Deputy Prime Minister of Dominica
- In office November 1978 – 16 June 1979
- Prime Minister: Patrick John
- Succeeded by: Michael Douglas

Deputy Premier of Dominica
- In office 31 March 1975 – November 1978
- Premier: Patrick John
- Preceded by: Thomas Etienne

Personal details
- Born: Henckell Lochinvar Christian 1910
- Died: 1998 (aged 87–88)
- Party: Dominica Labour Party
- Children: Pearle Christian
- Relatives: Lemuel McPherson Christian (brother)
- Education: London University

= Henckell Christian =

Dominican politician (1910–1998)

Henckell Lochinvar Christian MBE (1910 – 1998) was a Dominican politician from the Dominica Labour Party.

== Biography ==
H. L. Christian studied sociology at the University of London. He worked as a teacher and later as a social worker.

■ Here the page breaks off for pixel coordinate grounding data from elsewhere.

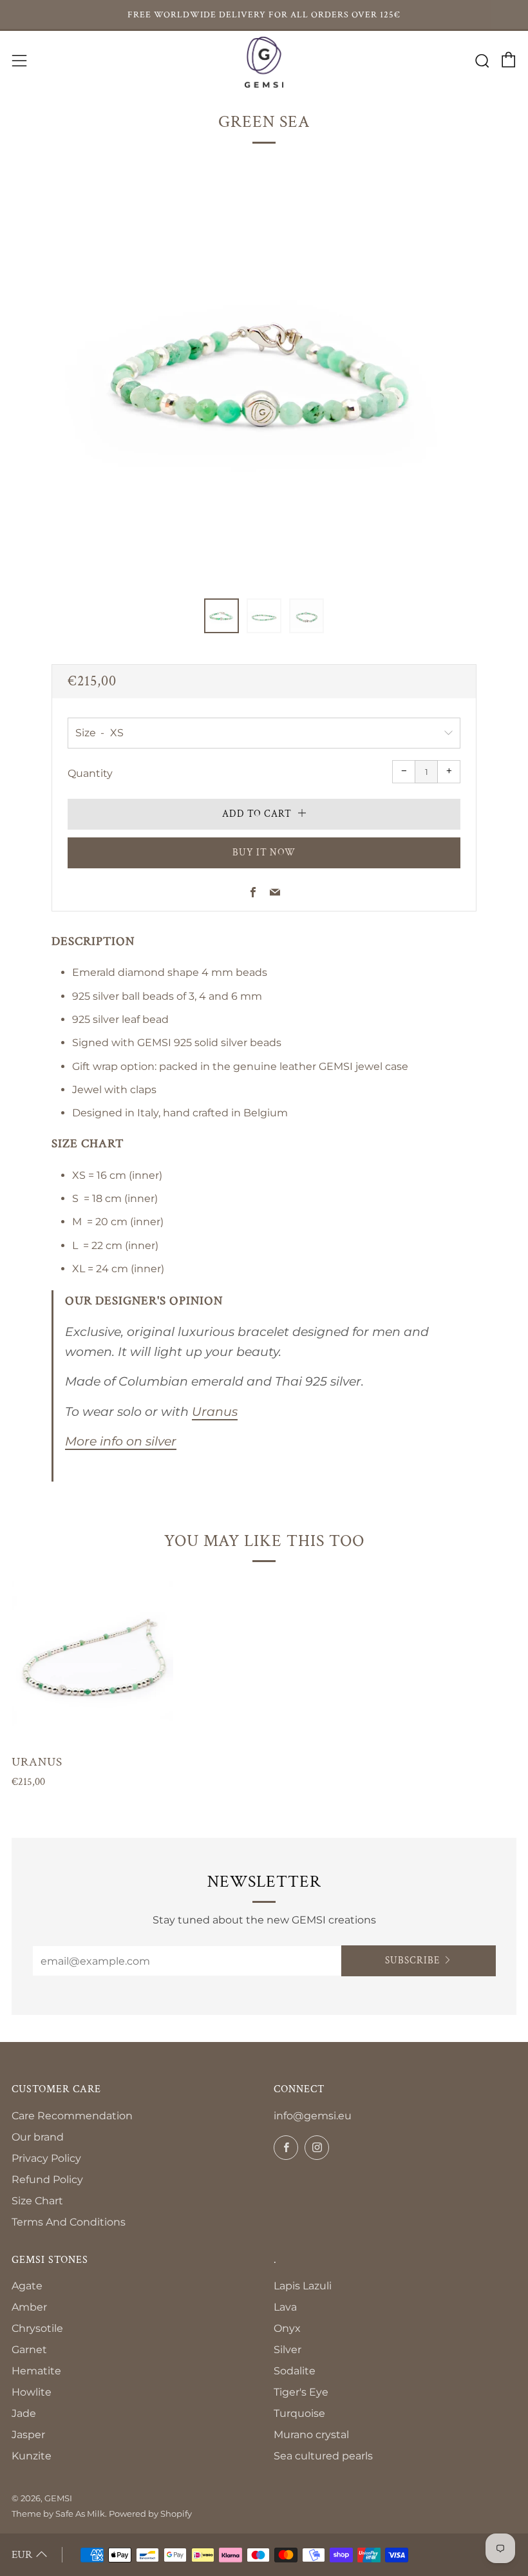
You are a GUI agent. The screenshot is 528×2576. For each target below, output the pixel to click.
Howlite (32, 2392)
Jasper (28, 2434)
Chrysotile (37, 2328)
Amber (29, 2307)
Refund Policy (47, 2179)
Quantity (90, 773)
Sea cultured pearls (323, 2456)
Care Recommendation (72, 2116)
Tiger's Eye (301, 2392)
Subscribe (412, 1960)
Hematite (36, 2371)
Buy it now (264, 852)
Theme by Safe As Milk (58, 2514)
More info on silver (120, 1441)
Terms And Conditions (69, 2222)
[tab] (221, 615)
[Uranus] (92, 1662)
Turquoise (299, 2413)
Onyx (287, 2328)
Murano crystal (311, 2434)
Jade (24, 2413)
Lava (285, 2307)
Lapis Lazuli (303, 2286)
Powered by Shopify (150, 2514)
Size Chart (37, 2201)
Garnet (29, 2349)
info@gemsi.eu (313, 2116)
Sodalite (295, 2371)
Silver (287, 2349)
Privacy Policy (46, 2158)
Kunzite (32, 2456)
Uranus (215, 1411)
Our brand (38, 2137)
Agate (27, 2286)
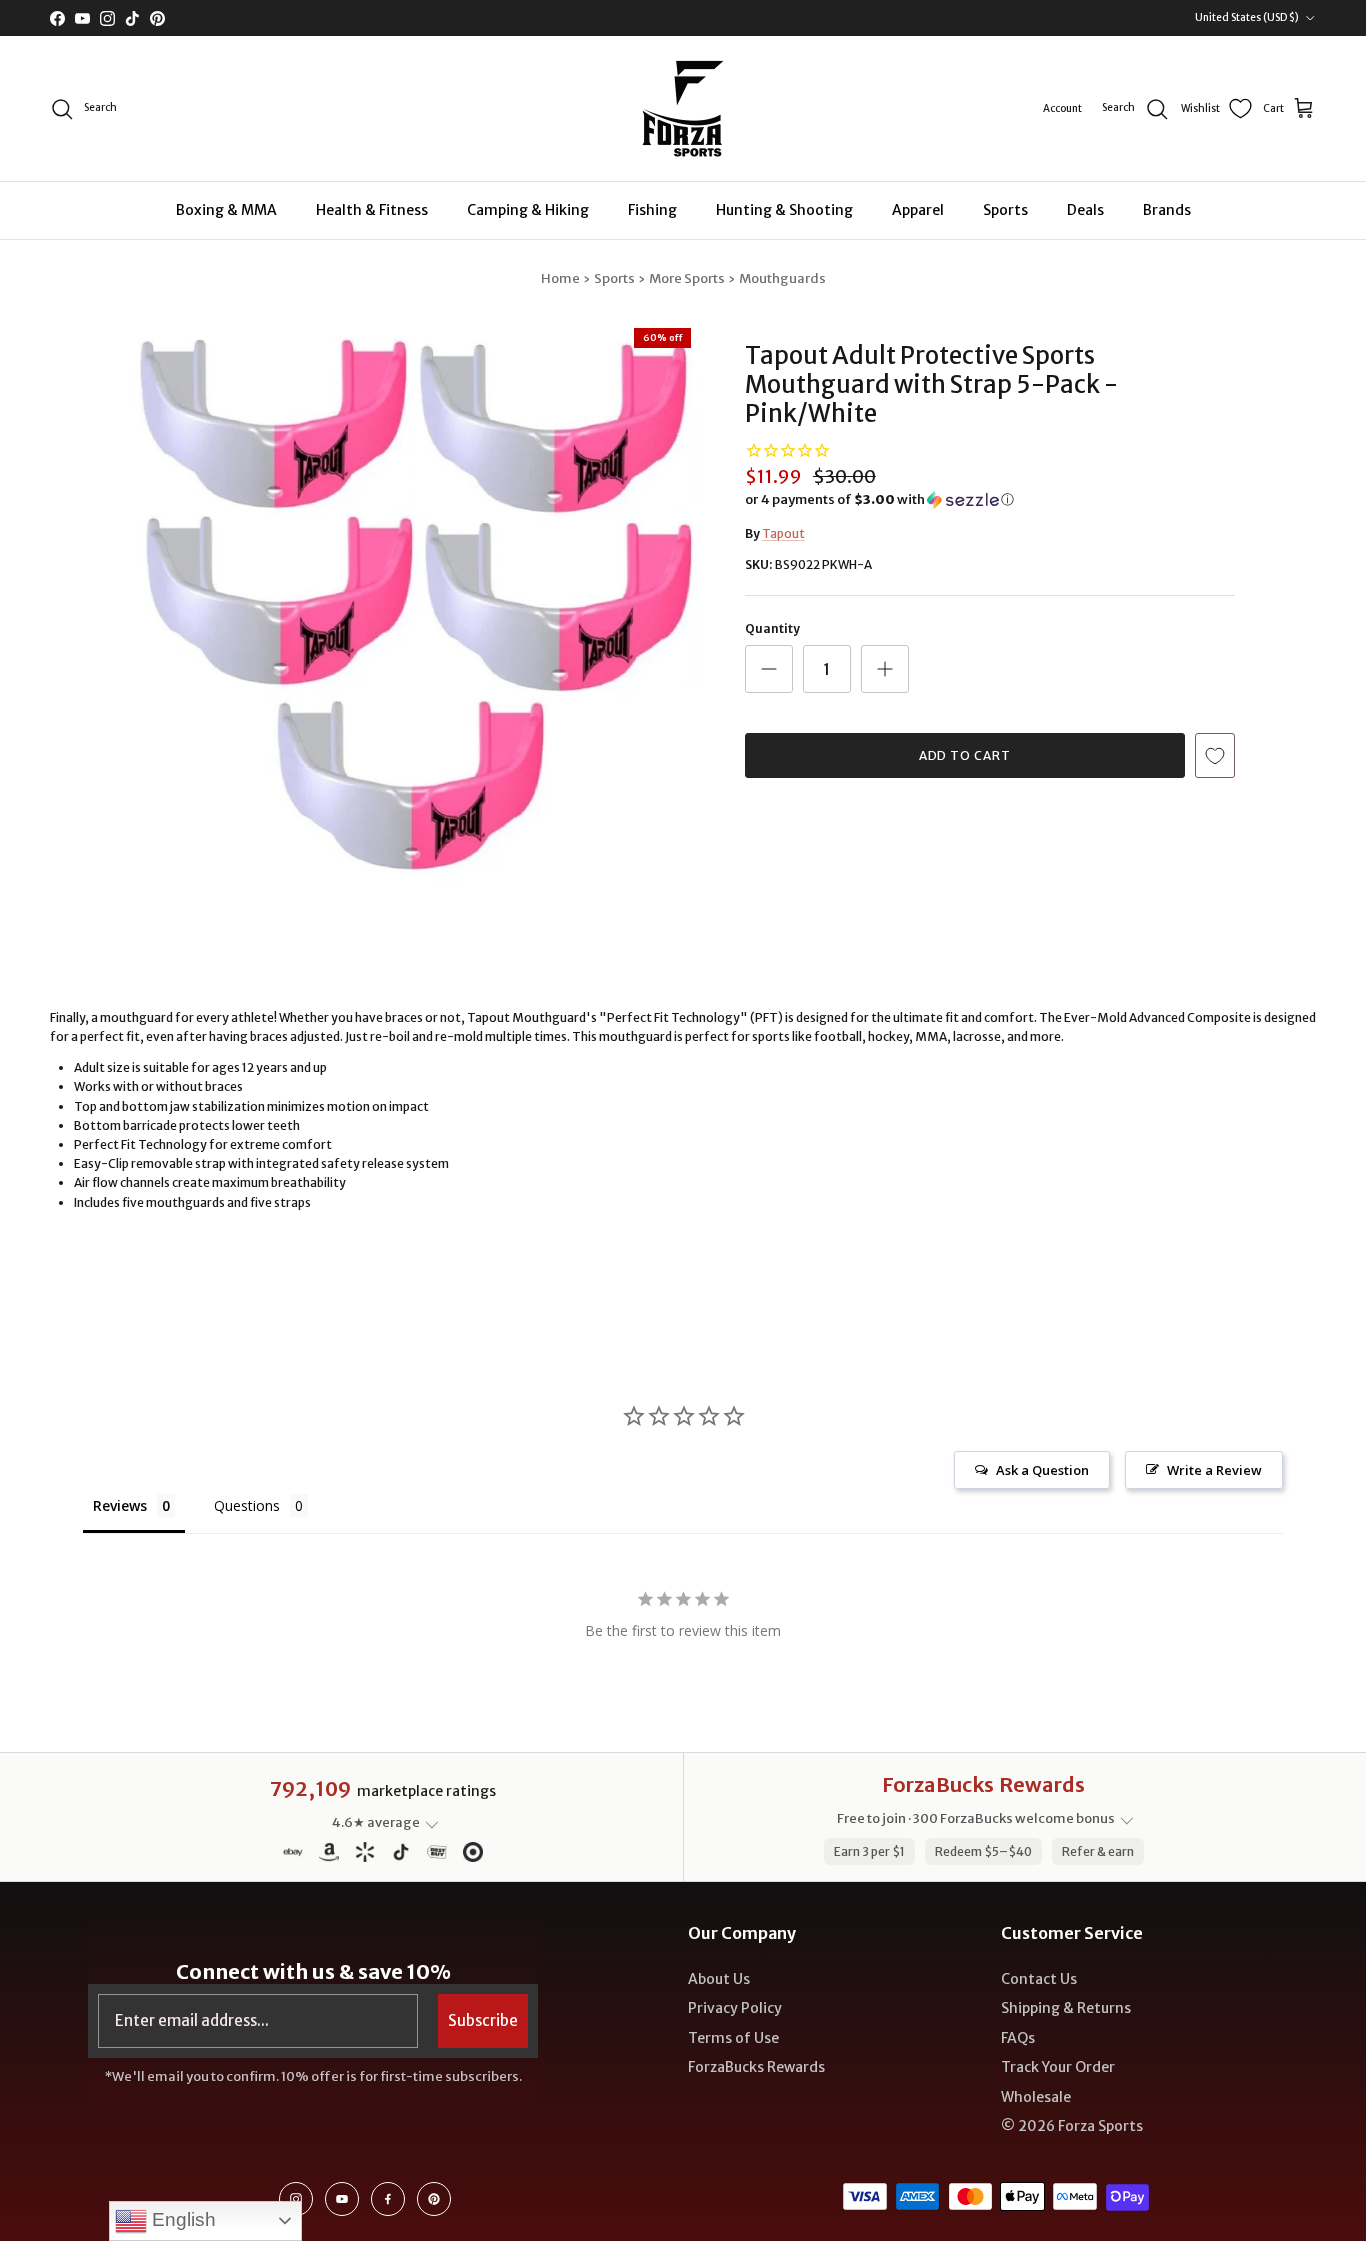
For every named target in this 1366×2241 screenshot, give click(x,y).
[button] (879, 500)
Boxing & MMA (226, 210)
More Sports (687, 278)
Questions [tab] (247, 1505)
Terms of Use (733, 2038)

Christian was elected to the House of Assembly of Dominica in 1970 and 1975. He was minister of education and health in the 1970s in the cabinet of Edward Oliver LeBlanc. Patrick John appointed him as the Deputy Premier in 1975, and Christian continued as the Deputy Prime Minister since independence in November 1978. He resigned alongside acting president Sir Louis Cools-Lartigue on 16 June 1979.

Christian published his memoirs (1920–1992) Gatecrashing into the Unknown in 1992.

Married to Muriel, née Mathew, H. L. Christian was the father of Pearle Christian (third of the couple's four daughters), and the brother of Lemuel McPherson Christian, the composer of Dominica's national anthem "Isle of Beauty, Isle of Splendour".